DATA LISTING:
=======

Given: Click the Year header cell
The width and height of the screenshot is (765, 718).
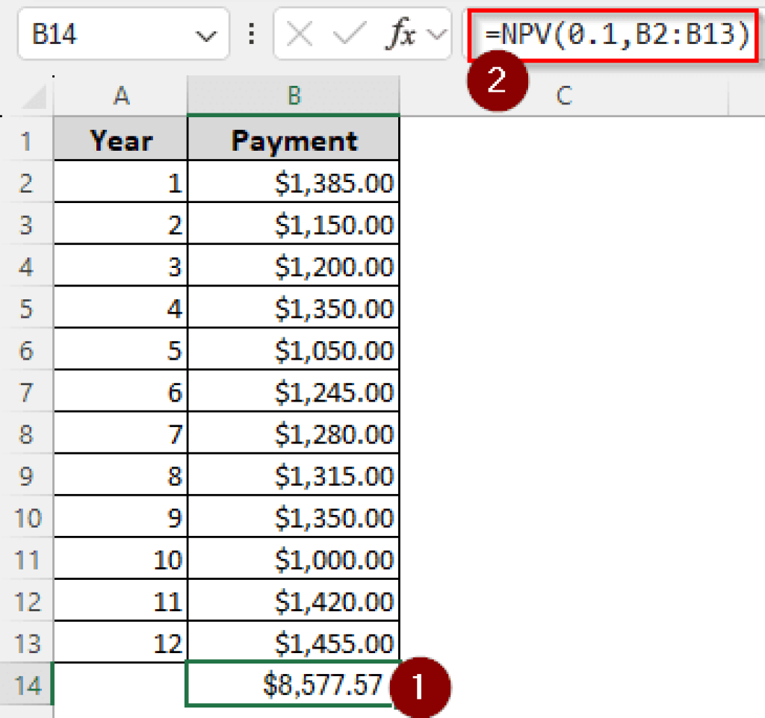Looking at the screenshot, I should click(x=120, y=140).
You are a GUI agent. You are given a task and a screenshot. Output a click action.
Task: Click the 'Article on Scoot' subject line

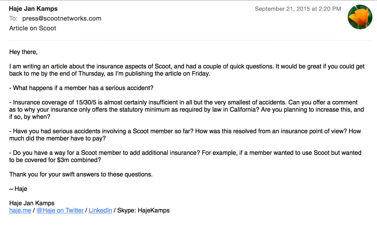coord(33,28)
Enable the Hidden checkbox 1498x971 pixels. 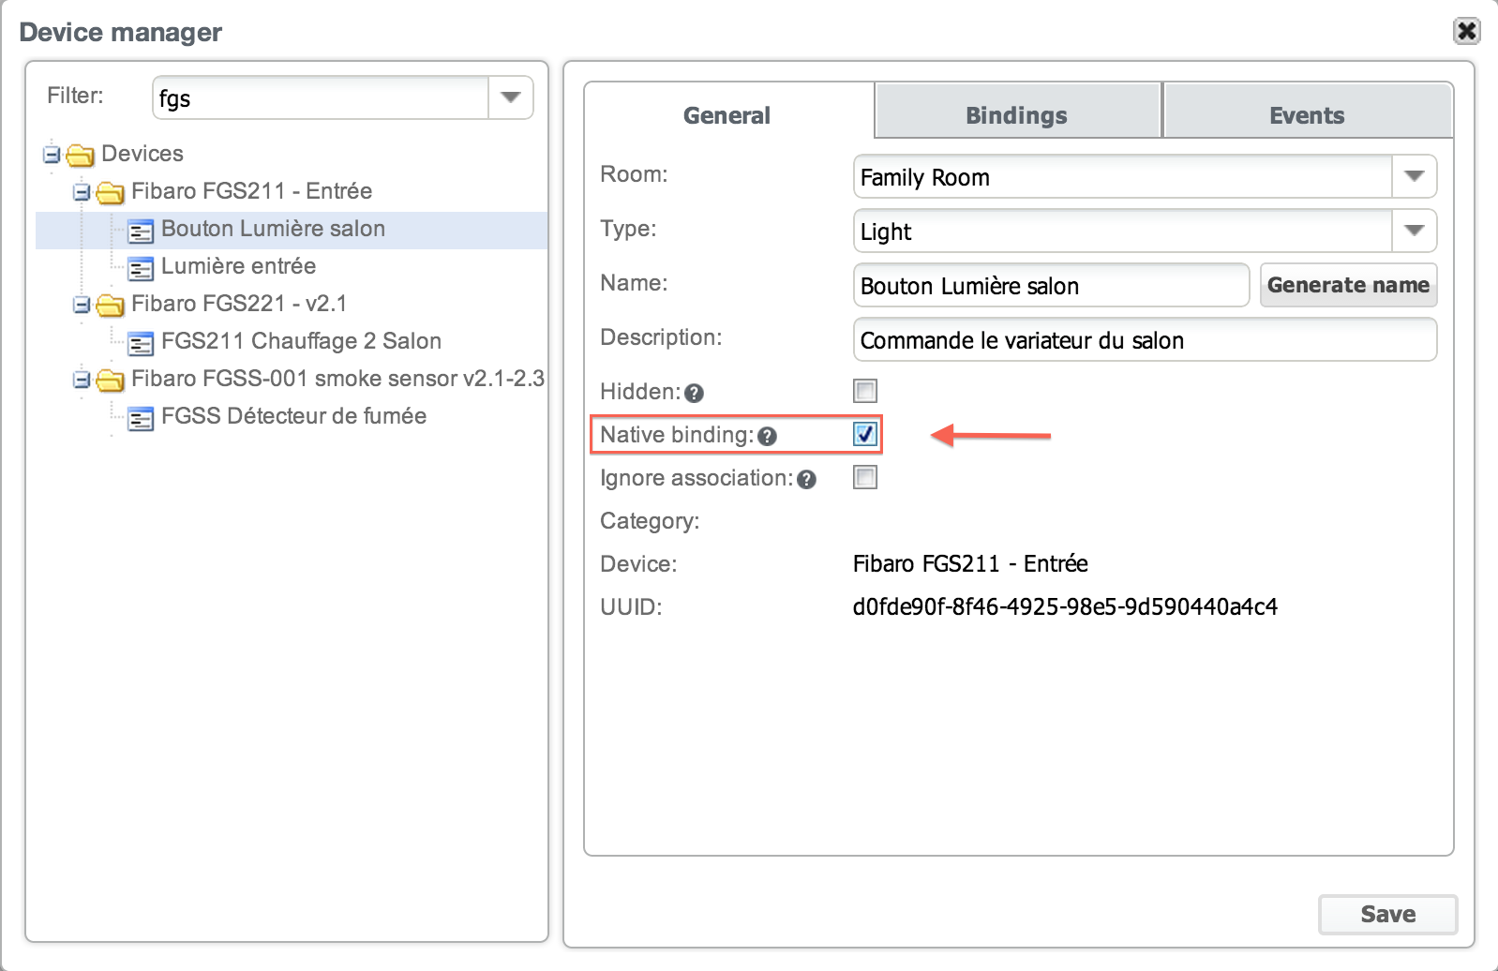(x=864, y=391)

=======

TASK TO COMPLETE:
Write out exactly and only the lines that run from the start of the data above through the line containing "You are a GUI", leaving the pictures out.

REPLY TO THE EXERCISE:
Given: Click the Year header cell
The width and height of the screenshot is (765, 718).
Looking at the screenshot, I should click(x=120, y=140).
You are a GUI agent. You are given a task and a screenshot. Output a click action.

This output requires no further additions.